— Begin INPUT DATA —
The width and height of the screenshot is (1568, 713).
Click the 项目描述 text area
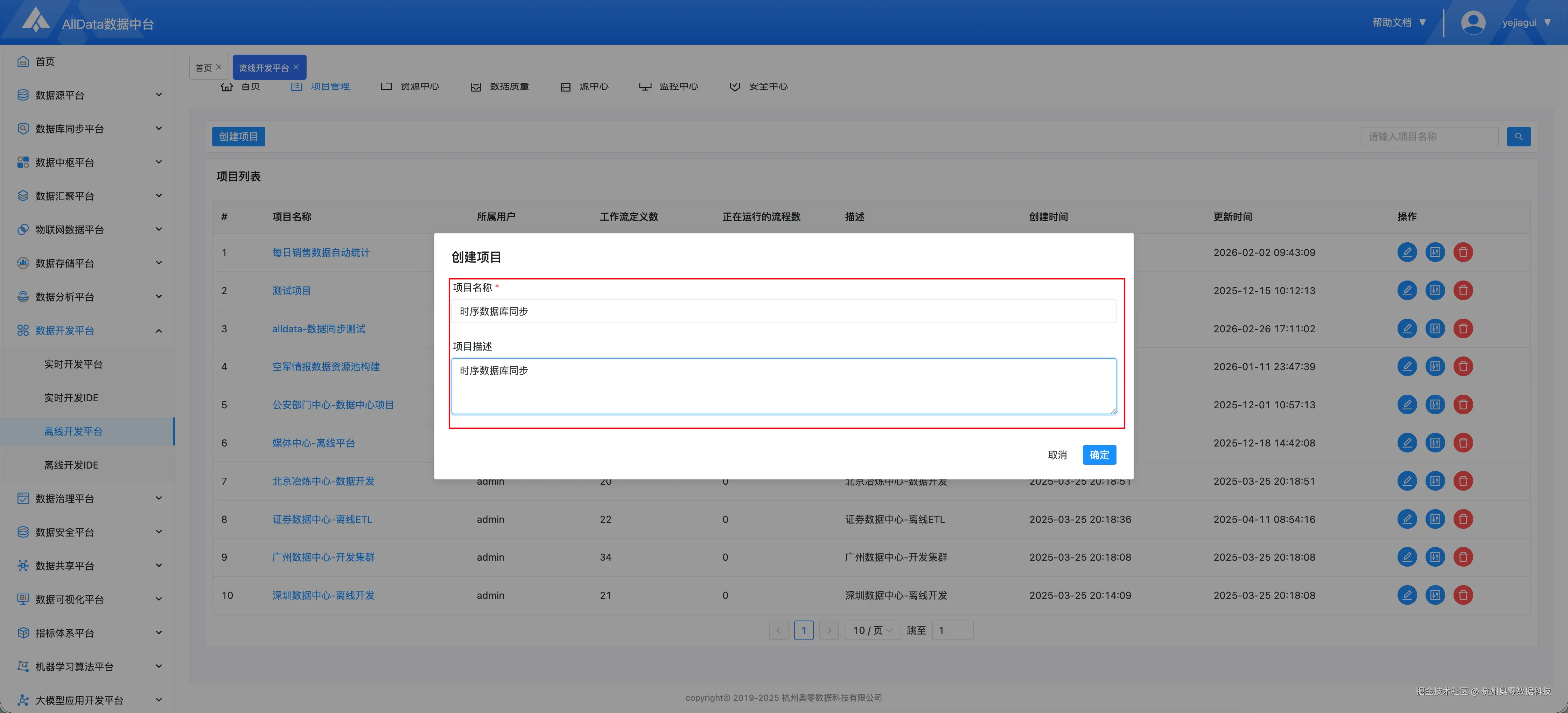783,386
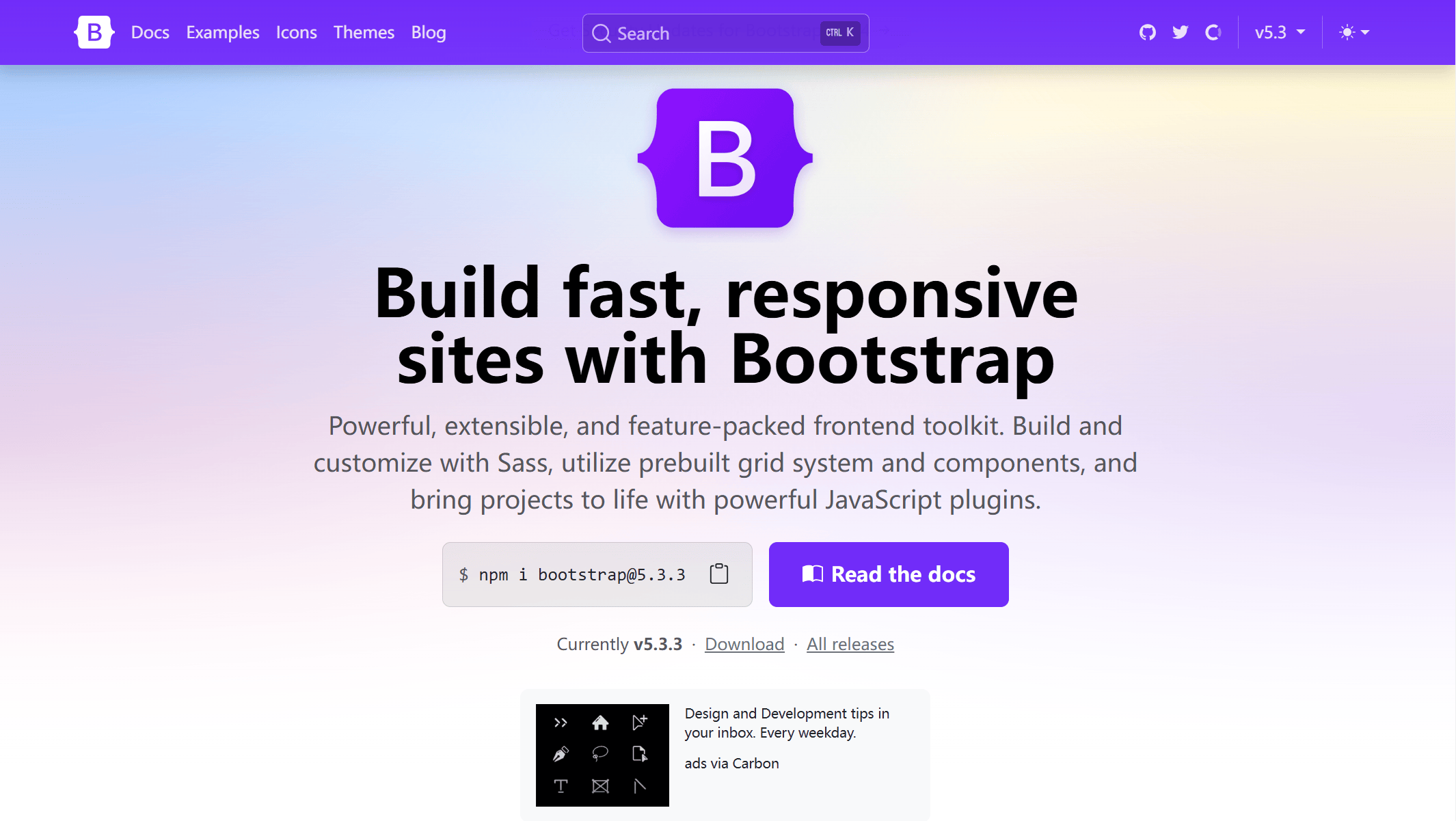Click the Blog nav link

coord(429,32)
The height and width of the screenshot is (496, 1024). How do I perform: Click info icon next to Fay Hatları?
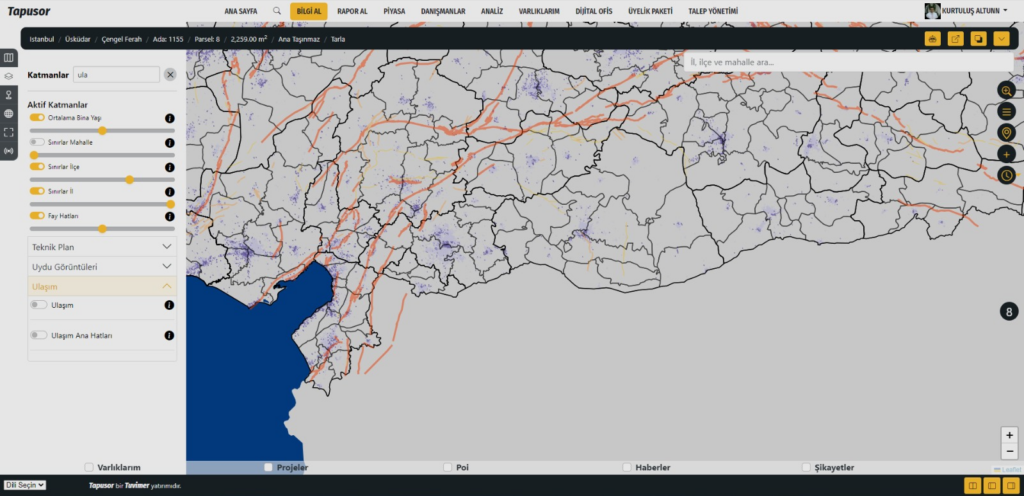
— End INPUT DATA —
= GIVEN REQUEST =
Please write out the rows above again, swapping each "screenshot" for "image" and keeping everything else the same. Leave the pictures out.

= ANSWER IN FULL =
The width and height of the image is (1568, 713).
Click the 项目描述 text area
783,386
Click the Blog nav link

coord(429,32)
The height and width of the image is (496, 1024). How do I perform: Click info icon next to Fay Hatları?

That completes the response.